Cloud storage has become so ubiquitous that the idea of storing files online is no longer anything out of the ordinary. In fact we are almost spoiled for choice with the number of services competing for our attention and our files – Dropbox, SkyDrive and Google Drive to name but three. And if you’re anything like me, you’ve probably signed up for every gigabit of free cloud storage you can lay your hands on.
All this free space sounds great, but management can become a nightmarish task as every service has its own Android application and you might well find yourself with multiple client apps installed on your device. With CloudCube, this could be a thing of the past as here, in a single app, is a tool that can be used to manage files on no less than eight online repositories. The reliance on dedicated clients had limited me to using just a couple of cloud storage services at a time, so I was keen to see how this free app could help me get past that hurdle.
To set the scene, I’ll explain my setup. I use the online storage provided by Google Drive, Dropbox, Box and SkyDrive. Google Drive is my go-to service, used on a daily basis for work projects while the rest are used for backing up photos, and storing other files; I tend to use each site for a specific purpose.
There are eight cloud storage services supported by CloudCube and most of them are big names.
This could mean that I have to use four individual apps to manage my files on my Android device, just as it could mean having to use multiple clients on my desktop computer and laptop.

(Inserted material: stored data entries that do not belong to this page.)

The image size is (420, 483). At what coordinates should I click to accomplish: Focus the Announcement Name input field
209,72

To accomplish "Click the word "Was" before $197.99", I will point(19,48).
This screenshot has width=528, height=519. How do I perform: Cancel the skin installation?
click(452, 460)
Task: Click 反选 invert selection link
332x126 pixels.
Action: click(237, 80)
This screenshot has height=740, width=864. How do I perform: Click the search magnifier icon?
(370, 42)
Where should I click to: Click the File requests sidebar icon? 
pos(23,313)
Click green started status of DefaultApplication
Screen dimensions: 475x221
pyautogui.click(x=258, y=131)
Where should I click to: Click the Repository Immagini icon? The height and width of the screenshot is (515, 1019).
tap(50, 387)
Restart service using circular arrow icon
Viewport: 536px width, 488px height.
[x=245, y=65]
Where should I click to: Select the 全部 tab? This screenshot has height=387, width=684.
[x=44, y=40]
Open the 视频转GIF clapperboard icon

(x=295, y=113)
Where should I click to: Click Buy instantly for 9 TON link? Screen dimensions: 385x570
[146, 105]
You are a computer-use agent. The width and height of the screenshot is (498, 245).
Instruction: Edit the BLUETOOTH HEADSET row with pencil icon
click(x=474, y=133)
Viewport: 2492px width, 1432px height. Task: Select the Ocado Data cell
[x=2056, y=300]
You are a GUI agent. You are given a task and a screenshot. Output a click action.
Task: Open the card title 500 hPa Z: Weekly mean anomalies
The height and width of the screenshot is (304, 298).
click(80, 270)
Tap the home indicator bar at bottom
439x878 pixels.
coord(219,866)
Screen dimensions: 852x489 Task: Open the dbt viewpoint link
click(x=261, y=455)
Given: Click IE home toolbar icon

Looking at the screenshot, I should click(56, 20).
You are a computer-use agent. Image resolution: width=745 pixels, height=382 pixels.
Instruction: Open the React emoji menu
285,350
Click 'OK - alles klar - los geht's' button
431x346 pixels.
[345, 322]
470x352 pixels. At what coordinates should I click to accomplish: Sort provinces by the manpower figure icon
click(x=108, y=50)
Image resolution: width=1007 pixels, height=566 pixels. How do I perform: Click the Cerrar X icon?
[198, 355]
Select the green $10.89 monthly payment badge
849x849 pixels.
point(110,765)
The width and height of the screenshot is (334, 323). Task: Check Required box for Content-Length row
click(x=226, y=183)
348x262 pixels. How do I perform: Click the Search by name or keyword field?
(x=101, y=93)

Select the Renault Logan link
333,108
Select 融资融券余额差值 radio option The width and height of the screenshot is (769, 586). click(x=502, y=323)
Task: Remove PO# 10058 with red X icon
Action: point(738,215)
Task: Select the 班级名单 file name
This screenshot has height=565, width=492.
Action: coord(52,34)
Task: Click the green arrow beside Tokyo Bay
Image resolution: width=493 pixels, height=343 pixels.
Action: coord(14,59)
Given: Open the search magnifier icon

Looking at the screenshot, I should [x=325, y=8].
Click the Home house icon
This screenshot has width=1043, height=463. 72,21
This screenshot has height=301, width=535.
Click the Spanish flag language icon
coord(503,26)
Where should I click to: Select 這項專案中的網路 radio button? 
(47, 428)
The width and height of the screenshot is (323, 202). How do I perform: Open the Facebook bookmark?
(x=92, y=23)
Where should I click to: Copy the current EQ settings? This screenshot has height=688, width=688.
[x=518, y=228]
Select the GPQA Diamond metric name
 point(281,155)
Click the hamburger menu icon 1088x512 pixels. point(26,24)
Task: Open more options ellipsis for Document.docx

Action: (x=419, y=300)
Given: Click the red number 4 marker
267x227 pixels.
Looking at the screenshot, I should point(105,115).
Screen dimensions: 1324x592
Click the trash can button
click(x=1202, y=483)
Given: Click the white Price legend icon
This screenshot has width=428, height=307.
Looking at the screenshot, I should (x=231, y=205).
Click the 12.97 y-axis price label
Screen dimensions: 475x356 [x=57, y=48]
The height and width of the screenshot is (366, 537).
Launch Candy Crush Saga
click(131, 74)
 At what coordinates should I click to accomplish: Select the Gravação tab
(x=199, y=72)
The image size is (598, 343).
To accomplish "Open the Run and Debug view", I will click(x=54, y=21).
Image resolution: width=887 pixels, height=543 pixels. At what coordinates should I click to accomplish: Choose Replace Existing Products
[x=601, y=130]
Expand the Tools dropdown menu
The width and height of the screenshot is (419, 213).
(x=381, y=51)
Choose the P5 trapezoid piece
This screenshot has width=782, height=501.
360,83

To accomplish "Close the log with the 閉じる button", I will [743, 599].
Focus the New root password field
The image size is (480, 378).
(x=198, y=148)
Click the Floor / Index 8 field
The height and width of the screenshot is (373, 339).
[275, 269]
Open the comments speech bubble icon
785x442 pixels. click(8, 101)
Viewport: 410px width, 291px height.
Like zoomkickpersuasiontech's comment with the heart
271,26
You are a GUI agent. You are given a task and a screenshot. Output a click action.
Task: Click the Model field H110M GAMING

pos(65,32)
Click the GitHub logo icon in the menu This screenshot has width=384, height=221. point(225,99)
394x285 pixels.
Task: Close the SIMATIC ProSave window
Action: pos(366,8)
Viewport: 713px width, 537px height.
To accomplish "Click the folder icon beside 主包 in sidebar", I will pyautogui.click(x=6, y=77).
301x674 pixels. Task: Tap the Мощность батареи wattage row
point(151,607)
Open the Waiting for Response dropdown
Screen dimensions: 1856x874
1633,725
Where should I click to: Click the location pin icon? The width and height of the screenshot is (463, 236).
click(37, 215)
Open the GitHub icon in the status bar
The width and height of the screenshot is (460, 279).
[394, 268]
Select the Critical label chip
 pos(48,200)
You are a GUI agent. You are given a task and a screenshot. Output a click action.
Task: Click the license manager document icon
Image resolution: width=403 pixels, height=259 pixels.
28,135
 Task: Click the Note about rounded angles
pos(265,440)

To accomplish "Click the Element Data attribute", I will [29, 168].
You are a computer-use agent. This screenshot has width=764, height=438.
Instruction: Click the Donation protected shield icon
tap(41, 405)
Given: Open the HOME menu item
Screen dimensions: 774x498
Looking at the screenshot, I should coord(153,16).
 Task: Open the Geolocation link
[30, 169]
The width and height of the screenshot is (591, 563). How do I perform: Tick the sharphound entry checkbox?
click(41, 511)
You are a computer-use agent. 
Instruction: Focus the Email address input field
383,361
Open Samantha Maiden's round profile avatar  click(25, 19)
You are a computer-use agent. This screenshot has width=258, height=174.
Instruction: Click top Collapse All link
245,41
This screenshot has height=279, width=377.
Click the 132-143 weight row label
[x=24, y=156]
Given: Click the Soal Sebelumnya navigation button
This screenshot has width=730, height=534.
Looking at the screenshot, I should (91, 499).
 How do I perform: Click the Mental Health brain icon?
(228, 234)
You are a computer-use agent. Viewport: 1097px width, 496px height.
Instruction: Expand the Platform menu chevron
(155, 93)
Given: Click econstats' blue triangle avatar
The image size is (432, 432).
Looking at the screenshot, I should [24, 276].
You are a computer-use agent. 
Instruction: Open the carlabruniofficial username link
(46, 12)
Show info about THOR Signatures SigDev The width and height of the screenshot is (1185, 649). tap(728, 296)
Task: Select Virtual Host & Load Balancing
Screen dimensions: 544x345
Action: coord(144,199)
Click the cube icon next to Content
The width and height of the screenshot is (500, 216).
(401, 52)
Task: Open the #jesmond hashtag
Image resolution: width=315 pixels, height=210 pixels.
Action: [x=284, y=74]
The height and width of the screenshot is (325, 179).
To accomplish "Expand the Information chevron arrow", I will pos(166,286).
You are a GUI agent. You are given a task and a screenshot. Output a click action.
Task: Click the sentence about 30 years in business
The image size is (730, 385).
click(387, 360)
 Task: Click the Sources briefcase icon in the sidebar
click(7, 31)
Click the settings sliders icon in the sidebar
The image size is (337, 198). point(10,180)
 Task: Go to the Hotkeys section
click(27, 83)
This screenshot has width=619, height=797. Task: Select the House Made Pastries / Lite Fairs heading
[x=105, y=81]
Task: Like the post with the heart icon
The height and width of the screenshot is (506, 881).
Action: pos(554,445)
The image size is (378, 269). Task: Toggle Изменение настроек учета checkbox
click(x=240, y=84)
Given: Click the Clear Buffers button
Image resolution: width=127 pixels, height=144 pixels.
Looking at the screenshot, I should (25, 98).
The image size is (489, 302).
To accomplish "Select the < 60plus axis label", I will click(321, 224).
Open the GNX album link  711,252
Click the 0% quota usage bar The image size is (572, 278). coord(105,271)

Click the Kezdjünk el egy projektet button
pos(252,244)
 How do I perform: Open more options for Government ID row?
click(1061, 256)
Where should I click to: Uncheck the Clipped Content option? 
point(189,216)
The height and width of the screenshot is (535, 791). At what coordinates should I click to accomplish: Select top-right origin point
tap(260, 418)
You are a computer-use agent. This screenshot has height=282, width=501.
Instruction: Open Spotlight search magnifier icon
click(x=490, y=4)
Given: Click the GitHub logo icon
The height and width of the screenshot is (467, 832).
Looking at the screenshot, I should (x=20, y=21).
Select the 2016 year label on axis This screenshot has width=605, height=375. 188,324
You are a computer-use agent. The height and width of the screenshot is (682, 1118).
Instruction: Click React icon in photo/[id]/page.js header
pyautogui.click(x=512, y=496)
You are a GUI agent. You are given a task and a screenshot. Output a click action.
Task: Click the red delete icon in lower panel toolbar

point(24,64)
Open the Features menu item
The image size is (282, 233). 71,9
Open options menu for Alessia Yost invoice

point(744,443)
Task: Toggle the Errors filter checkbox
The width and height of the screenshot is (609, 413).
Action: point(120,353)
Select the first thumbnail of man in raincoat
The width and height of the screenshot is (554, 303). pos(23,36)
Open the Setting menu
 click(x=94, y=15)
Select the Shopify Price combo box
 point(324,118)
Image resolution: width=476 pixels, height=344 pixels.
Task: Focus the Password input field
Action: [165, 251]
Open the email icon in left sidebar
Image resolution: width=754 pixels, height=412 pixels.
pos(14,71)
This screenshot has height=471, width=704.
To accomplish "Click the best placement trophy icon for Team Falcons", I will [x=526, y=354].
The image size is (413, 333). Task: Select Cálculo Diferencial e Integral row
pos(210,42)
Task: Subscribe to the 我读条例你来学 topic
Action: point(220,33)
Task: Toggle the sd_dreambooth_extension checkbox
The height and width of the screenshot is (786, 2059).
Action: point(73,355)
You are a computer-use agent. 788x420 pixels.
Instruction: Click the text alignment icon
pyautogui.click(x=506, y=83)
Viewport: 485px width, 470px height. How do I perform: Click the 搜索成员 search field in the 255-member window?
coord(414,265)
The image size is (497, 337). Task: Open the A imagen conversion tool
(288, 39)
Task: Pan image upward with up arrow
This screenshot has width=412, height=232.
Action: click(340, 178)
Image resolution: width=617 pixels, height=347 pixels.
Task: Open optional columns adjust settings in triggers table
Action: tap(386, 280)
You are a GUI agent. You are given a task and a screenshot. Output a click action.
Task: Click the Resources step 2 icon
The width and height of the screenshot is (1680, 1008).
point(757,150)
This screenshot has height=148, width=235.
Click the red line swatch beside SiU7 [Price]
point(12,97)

As it happens, there are various Android apps that can connect to more than one cloud service — such as the excellent ES Explorer — but I was intrigued to see how CloudCube compares.
As CloudCube can be used to create and delete files online, you need to grant it access to your various storage accounts.
Finding Your Way
Once you’ve configured the cloud services you use, they can all be accessed in the same place. Moving from Google Drive to Box to whatever other service you’re using is as simple as switching between folders in Explorer or Finder.
CloudCube’s home screen provides access to a number of options, but it is basic cloud navigation that is most useful.
You can see at a glance how much space you have left on each cloud so if you’re looking to save a large file, it’s easy to see where you can send it to. The app also provides “Indexing”, which means that searching is available even when you’re offline — although obviously you will only be able to open files that have been configured for offline access.
Offline searching is useful but if you have no internet connection, you’ll only learn where files are stored.
But CloudCube goes beyond simply proving you with a handy means of accessing all of your online files in one place. Synchronization is also available so you can use the app to automatically backup files from your phone or tablet; this is a great supplement to other automatic backup options such as those offered by Google+. And if you want to be able to keep track of what the app is doing in the background, the Activities section can reveal all the changes made to your files.
Synchronization links can be used to ensure that pairs of local and remote files are synced for you.
Going back to the app’s main feature, browsing through files works very much as you would expect. Click on a remote file and it will be opened after downloading, but the app supports caching so that the same file will open faster the next time. Files can be easily copied and moved in both directions, folders created as needed — everything just works as you would expect it to.
CloudCube’s files management is simple, but very effective regardless of working locally or remotely.
The interfaces for the tablet and phone versions of the app are all but identical, but the extra space afforded by the larger screen of a tablet certainly makes it easier to navigate through files and folders without the need for too much scrolling.
Using CloudCube on a phone means having to work with a slightly more cramped UI, but it still works.
The term ‘cloud’ is one that is often used to denote intrinsic usefulness. Add this tag to the name of any app or service and it automatically appears more interesting and valuable than one lacking it. Cloud storage is undeniably useful — particularly for users of mobile devices where local storage is often at a premium — and so is the ability to manage all of your files in one place.
At its heart, CloudCube is — if we’re honest — little more than a simple file explorer tool. This is no bad thing because it does what it sets out to do very well and throws in a few bonus features for good measure. If I was being picky, I could bemoan the fact that three of the supported eight services could not really be described as being widely used, but it’s difficult not to love an app that does offer support to lesser known services as well as the big names. Also, a few names are notable by their absence — iCloud, Ubuntu One, Mega — but there is scope for some of these, or others, to be added over time.
Still, the simplicity of being able to access all (well, most) of your online files in one place makes CloudCube an app well worth installing.